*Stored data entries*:
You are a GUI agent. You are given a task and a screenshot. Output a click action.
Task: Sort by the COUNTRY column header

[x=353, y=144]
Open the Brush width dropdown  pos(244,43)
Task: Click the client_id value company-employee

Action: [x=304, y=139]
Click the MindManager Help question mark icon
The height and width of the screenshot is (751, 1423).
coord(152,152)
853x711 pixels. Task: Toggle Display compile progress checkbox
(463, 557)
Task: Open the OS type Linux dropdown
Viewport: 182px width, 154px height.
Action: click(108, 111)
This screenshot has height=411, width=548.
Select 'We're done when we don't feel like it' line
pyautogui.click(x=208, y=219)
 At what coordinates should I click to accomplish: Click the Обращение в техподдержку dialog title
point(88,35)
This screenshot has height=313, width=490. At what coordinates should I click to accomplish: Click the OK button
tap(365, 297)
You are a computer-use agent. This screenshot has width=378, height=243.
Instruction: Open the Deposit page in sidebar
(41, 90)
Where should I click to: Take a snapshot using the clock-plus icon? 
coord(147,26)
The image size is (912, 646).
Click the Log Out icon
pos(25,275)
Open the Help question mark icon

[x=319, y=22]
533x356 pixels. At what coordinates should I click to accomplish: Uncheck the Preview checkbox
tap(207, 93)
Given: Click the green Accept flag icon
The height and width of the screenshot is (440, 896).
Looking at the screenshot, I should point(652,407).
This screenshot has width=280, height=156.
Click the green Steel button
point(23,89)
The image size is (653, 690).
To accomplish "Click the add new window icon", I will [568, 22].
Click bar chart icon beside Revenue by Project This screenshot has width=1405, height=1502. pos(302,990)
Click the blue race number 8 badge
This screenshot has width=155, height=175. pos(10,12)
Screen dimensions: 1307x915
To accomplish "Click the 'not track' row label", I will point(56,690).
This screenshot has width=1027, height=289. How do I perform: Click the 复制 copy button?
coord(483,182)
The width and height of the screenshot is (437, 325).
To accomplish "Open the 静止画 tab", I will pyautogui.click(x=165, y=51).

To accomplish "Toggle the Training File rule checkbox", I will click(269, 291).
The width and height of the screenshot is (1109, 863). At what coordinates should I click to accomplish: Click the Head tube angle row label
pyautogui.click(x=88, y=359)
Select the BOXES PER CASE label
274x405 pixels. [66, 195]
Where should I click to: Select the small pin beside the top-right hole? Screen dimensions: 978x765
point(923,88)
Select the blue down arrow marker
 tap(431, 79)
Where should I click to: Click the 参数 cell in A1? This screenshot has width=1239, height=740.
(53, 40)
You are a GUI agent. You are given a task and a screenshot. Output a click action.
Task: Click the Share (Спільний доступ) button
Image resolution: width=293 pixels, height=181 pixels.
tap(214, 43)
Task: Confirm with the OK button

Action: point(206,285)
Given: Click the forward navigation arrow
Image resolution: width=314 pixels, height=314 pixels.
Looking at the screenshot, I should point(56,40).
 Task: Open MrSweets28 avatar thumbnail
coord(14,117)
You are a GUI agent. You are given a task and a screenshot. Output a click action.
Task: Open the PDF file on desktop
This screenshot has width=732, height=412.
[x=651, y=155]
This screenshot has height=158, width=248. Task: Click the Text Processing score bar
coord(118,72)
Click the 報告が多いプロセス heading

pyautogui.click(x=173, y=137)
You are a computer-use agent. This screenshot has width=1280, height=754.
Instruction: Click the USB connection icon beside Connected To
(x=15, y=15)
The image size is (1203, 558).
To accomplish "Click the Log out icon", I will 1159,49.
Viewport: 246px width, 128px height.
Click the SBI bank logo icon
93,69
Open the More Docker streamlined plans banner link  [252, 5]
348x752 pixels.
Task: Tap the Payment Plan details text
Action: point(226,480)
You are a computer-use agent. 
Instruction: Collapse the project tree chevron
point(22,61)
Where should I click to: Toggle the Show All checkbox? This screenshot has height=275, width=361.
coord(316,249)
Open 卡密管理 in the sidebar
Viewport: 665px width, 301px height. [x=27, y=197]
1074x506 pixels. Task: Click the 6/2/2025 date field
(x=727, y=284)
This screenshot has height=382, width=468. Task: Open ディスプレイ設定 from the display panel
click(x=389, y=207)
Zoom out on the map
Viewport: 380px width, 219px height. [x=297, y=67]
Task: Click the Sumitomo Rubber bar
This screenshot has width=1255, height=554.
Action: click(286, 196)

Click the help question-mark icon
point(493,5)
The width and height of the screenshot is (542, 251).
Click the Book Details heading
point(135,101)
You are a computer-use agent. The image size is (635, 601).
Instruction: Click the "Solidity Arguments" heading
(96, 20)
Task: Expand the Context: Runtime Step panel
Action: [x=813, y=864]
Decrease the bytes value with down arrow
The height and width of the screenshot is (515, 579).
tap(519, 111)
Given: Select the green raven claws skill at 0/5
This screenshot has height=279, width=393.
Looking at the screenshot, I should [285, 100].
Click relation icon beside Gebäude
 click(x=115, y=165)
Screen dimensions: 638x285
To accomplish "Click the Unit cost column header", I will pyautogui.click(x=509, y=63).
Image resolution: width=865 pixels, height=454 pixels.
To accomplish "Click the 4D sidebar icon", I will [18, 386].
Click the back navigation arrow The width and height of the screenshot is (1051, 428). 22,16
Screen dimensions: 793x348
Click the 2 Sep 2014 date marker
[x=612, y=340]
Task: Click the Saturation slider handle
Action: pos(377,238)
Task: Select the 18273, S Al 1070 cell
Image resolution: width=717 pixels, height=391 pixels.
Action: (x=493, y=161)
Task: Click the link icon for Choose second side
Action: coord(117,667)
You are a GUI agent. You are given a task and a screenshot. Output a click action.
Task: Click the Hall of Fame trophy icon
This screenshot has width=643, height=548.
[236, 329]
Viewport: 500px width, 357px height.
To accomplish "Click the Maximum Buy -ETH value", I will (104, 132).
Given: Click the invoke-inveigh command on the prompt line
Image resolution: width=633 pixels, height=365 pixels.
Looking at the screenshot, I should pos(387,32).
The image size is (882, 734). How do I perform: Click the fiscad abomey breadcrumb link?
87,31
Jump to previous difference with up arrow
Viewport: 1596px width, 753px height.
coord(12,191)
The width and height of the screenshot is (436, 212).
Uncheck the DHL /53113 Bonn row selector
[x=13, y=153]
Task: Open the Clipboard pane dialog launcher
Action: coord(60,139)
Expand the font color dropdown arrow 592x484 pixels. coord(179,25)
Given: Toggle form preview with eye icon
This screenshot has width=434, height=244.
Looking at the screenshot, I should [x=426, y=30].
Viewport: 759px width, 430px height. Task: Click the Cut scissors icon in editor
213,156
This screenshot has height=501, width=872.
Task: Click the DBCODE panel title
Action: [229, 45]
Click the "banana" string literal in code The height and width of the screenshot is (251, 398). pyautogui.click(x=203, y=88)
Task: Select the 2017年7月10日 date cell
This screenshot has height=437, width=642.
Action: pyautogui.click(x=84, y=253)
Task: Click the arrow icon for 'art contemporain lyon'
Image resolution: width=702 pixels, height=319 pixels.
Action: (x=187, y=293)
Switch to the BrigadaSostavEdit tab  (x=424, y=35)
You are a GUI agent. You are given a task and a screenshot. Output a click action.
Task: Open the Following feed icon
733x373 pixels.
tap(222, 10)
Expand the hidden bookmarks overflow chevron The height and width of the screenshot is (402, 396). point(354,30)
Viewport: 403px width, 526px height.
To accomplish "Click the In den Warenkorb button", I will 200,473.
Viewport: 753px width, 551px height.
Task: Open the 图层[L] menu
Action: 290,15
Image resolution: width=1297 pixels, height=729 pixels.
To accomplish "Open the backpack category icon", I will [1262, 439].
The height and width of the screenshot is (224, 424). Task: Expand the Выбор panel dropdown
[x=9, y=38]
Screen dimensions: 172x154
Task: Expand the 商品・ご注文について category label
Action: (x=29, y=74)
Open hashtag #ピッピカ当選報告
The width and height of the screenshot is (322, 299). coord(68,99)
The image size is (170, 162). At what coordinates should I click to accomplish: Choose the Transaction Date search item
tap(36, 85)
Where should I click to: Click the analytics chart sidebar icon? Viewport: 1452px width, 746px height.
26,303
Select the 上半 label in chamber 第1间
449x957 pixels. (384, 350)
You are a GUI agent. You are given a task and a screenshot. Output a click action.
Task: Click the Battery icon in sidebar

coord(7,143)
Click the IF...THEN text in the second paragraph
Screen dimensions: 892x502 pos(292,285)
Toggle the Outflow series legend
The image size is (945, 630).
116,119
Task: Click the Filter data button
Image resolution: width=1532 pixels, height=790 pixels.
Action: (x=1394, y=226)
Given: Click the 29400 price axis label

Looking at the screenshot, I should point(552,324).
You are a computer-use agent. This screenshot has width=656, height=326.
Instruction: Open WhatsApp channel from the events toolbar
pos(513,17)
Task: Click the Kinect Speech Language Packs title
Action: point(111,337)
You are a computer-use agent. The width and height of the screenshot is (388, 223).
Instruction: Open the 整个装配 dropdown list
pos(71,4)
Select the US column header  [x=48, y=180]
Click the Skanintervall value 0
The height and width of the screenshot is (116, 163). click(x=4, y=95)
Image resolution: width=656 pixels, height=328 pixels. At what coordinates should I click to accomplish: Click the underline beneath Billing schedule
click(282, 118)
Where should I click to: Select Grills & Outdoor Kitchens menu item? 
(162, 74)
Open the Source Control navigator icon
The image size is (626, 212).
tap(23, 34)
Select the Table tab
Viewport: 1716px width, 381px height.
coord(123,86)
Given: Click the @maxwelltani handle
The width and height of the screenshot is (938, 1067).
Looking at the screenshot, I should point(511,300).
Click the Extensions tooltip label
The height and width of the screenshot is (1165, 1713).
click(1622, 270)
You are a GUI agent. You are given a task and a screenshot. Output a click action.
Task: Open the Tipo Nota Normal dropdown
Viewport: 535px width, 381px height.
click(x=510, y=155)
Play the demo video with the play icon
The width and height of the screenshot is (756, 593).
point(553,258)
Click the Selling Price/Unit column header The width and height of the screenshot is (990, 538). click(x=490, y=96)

*WHAT IS EXPECTED*: Count how many lines in the entries hold "Unit" and reply with that number alone.

*WORKED SOLUTION*: 2